WHAT THE TASK REQUIRES:
For the entries below, print exactly the lines between the line holding "The width and height of the screenshot is (516, 469)." and the line holding "Viewport: 700px width, 529px height.", inclusive, and nothing else.

THE RECORDS:
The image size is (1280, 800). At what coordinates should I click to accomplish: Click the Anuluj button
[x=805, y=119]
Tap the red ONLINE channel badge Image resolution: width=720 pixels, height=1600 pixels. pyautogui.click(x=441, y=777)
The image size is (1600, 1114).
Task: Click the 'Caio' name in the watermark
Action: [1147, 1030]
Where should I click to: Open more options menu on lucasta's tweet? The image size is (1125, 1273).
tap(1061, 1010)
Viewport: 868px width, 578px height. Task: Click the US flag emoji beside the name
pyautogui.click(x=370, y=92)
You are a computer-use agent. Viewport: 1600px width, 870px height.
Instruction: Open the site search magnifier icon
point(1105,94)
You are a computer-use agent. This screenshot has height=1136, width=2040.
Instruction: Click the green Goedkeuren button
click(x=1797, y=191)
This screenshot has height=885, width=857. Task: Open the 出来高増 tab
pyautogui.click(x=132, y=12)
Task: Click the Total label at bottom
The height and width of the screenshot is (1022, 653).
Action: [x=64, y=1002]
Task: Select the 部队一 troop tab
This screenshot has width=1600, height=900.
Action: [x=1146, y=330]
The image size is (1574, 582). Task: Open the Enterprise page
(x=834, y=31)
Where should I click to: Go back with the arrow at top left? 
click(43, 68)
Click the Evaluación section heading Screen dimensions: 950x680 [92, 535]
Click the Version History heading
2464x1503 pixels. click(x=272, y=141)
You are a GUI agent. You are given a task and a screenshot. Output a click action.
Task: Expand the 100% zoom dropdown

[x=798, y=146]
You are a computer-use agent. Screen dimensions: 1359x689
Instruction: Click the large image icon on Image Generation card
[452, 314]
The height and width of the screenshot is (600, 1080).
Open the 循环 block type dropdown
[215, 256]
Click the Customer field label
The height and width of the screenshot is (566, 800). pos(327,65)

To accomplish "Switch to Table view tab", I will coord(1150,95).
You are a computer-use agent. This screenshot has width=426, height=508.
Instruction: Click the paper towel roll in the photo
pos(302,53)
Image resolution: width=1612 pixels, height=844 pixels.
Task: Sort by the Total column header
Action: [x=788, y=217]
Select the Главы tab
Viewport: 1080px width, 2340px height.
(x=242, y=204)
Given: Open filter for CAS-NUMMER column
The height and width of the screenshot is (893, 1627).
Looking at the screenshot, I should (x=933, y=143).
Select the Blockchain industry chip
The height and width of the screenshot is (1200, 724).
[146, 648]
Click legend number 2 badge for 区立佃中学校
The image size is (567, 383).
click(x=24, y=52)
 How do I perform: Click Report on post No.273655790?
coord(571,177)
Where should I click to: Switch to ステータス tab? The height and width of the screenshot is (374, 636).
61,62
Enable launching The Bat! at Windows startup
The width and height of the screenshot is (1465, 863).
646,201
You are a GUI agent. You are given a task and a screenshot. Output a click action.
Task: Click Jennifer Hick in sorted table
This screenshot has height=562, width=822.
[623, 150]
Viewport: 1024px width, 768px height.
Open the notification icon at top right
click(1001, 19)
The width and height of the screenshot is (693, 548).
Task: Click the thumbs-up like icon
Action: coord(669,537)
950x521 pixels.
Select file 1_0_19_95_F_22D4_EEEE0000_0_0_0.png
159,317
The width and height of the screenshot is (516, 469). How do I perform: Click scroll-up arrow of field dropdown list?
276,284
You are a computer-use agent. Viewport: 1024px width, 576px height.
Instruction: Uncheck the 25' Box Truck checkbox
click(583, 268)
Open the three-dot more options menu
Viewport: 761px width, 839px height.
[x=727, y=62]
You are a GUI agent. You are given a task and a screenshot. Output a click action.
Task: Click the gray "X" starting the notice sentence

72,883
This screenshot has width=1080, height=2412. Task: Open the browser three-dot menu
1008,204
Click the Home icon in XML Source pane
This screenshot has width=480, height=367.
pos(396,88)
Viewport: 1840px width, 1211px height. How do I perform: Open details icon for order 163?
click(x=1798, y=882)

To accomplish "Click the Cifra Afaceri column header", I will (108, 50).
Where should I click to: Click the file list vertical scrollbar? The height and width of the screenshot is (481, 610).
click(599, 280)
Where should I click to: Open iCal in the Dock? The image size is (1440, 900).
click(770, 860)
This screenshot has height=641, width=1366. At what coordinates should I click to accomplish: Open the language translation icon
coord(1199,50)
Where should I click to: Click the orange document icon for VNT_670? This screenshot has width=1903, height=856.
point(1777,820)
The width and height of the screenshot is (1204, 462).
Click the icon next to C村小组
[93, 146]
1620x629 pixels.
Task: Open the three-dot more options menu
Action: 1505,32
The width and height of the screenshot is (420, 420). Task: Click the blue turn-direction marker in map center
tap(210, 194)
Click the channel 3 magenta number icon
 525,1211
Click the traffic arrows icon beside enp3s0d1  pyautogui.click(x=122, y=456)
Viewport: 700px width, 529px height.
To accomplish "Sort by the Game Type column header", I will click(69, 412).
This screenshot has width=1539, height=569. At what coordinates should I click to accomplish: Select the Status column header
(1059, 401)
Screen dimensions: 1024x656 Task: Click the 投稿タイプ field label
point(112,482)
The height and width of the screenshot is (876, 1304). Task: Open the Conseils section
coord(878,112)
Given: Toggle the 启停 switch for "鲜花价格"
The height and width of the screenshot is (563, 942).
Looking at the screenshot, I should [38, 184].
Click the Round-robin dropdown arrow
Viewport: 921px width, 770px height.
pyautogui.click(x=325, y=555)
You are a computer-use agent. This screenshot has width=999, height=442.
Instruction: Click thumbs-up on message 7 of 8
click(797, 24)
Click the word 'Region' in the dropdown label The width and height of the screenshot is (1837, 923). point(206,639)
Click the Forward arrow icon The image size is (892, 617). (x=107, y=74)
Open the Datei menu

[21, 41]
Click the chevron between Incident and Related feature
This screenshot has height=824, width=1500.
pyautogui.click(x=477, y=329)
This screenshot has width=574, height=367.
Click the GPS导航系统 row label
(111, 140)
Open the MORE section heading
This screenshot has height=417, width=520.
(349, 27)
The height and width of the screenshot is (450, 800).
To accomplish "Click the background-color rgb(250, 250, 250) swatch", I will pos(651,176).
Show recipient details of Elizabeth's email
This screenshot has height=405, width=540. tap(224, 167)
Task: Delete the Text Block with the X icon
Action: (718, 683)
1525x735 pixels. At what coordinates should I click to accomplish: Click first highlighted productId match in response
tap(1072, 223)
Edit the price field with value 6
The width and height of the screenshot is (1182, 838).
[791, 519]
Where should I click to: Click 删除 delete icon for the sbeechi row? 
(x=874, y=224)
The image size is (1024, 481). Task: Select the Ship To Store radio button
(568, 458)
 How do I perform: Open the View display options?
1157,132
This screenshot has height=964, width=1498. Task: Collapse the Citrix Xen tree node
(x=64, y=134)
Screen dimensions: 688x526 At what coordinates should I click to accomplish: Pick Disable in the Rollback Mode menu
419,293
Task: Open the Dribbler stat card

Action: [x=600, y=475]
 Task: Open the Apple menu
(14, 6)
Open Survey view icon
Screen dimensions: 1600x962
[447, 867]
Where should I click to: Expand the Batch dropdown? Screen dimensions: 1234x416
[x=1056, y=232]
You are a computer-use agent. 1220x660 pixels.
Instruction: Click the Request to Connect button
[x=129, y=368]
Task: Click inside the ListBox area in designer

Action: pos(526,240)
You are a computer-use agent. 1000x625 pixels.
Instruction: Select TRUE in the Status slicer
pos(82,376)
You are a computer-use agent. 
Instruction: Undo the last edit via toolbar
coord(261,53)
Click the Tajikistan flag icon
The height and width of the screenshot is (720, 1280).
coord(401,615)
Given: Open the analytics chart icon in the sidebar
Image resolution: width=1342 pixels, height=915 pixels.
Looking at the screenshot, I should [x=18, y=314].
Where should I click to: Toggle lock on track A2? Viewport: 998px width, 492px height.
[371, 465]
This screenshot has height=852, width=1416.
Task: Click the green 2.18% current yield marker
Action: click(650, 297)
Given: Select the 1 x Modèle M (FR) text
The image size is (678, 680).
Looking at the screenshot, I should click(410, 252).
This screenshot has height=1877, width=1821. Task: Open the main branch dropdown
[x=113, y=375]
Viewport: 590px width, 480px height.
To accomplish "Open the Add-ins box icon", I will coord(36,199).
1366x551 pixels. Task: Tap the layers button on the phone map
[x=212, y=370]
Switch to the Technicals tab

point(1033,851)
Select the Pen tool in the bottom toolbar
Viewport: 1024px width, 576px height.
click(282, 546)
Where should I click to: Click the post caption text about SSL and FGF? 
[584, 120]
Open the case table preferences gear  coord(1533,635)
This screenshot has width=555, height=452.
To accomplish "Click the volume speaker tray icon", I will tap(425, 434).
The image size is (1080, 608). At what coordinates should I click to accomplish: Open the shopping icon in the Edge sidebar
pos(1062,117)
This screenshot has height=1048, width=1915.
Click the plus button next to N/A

RESPONSE AREA:
The width and height of the screenshot is (516, 469). How do I perform: Click scroll-up arrow of field dropdown list?
276,284
You are a computer-use agent. Viewport: 1024px width, 576px height.
Instruction: Uncheck the 25' Box Truck checkbox
click(583, 268)
Open the three-dot more options menu
Viewport: 761px width, 839px height.
[x=727, y=62]
You are a GUI agent. You are given a task and a screenshot. Output a click action.
Task: Click the gray "X" starting the notice sentence

72,883
This screenshot has width=1080, height=2412. Task: Open the browser three-dot menu
1008,204
Click the Home icon in XML Source pane
This screenshot has width=480, height=367.
pos(396,88)
Viewport: 1840px width, 1211px height. How do I perform: Open details icon for order 163?
click(x=1798, y=882)

To accomplish "Click the Cifra Afaceri column header", I will (108, 50).
Where should I click to: Click the file list vertical scrollbar? The height and width of the screenshot is (481, 610).
click(599, 280)
Where should I click to: Open iCal in the Dock? The image size is (1440, 900).
click(770, 860)
This screenshot has height=641, width=1366. At what coordinates should I click to accomplish: Open the language translation icon
coord(1199,50)
Where should I click to: Click the orange document icon for VNT_670? This screenshot has width=1903, height=856.
point(1777,820)
The width and height of the screenshot is (1204, 462).
Click the icon next to C村小组
[93, 146]
1620x629 pixels.
Task: Open the three-dot more options menu
Action: 1505,32
The width and height of the screenshot is (420, 420). Task: Click the blue turn-direction marker in map center
tap(210, 194)
Click the channel 3 magenta number icon
 525,1211
Click the traffic arrows icon beside enp3s0d1  pyautogui.click(x=122, y=456)
Viewport: 700px width, 529px height.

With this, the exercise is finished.